Quand l'histoire se referme sur une impasse tragique
Écrire une fin heureuse offre un soulagement confortable ; on referme le manuscrit sur un équilibre retrouvé, les personnages trouvent leur place, et le flux créatif peut doucement s'apaiser. Mais lorsque le choix narratif exige une issue implacable, le bilan est tout autre.
Dans Le Cercueil d'Acier, la trajectoire des protagonistes ne laissait aucune place au salut. C'était un huis clos géopolitique et humain, un engrenage de contraintes, de tensions et d'erreurs calculées qui menait inéluctablement vers une issue tragique pour l'ensemble des personnages. Pas de rédemption de dernière minute, pas de miracle technologique, pas de porte de sortie inespérée : le piège s'est refermé jusqu'au bout, exactement là où la logique froide du récit l'exigeait.
Passer des mois au quotidien dans une atmosphère aussi lourde, à faire évoluer des figures qu'on sait condamnées par la mécanique de l'intrigue, pèse lourd sur la structure mentale.
Le sas de décompression
Lorsque le dernier mot de ce type de roman est tapé, l'effet de souffle est immédiat. On ne sort pas indemne d'un tel huis clos. Les personnages qu'on a habités, suivis et malmenés s'évanouissent d'un coup, laissant derrière eux un vide sidéral.
C'est là que s'ouvre la phase de remise à zéro. Pendant plusieurs jours, l'imagination est en grève. Les rouages grippés refusent de s'emballer pour une nouvelle idée. Toute tentative de démarrer un nouveau synopsis se heurte à un mur de lassitude : les voix du livre précédent résonnent encore, et l'espace mental est saturé par cette fin sans appel.

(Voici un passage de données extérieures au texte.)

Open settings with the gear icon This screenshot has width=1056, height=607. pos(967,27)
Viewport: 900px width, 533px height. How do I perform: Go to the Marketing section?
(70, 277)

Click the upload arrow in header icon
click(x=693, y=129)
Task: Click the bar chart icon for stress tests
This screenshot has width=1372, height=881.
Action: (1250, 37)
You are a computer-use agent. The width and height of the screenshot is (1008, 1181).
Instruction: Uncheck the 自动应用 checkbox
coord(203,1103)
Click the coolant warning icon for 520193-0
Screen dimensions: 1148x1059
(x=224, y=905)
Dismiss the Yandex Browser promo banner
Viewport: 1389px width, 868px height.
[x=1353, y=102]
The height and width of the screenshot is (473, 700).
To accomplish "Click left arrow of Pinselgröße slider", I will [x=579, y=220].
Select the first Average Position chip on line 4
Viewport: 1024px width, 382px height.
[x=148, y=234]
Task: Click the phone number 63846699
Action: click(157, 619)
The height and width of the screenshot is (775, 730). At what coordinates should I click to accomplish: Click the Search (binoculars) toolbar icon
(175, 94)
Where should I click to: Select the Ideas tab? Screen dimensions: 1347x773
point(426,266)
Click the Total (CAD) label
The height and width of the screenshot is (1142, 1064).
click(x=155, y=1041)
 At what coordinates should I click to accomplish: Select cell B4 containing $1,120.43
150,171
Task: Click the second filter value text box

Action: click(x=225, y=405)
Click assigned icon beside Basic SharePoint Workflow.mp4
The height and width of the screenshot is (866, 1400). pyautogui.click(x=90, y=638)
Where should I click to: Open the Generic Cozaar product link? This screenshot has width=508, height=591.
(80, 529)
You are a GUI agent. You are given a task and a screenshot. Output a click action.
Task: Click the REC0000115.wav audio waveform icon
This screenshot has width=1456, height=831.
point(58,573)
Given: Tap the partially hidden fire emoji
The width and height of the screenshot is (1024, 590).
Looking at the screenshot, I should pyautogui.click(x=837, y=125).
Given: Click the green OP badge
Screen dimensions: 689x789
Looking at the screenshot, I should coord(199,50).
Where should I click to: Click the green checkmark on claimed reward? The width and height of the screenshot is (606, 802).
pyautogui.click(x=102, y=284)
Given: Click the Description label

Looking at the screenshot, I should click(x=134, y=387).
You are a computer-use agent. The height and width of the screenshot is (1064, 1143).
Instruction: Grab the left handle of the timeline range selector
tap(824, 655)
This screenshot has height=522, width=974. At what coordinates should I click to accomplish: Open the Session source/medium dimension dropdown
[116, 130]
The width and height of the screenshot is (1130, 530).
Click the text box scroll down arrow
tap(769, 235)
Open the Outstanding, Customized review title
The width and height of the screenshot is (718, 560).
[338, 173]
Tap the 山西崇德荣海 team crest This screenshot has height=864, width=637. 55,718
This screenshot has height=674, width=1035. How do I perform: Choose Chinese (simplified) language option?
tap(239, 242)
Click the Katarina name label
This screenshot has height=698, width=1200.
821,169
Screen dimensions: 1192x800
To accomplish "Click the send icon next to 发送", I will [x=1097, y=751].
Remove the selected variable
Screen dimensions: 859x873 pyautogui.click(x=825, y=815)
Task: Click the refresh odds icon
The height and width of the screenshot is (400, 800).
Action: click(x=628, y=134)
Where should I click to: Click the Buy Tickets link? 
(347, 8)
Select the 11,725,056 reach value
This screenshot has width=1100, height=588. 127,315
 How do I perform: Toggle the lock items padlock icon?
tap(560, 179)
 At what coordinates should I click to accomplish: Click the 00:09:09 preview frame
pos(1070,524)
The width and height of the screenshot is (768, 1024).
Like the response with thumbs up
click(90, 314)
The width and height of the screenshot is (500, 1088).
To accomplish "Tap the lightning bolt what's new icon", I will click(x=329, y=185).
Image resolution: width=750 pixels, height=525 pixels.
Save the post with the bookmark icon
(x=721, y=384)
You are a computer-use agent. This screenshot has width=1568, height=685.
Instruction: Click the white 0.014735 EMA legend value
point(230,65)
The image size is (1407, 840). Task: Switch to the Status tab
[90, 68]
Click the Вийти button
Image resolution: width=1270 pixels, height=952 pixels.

Il faut accepter ce silence. Ne rien forcer, laisser la poussière retomber, et admettre que l'écriture n'est pas une ligne de production ininterrompue. C'est un cycle biologique : il faut vider totalement les réserves pour que l'esprit accepte, plus tard, de se laisser hanter par un nouveau monde. En attendant, on regarde l'écran noir, on respire, et on laisse le temps au compteur de revenir à zéro.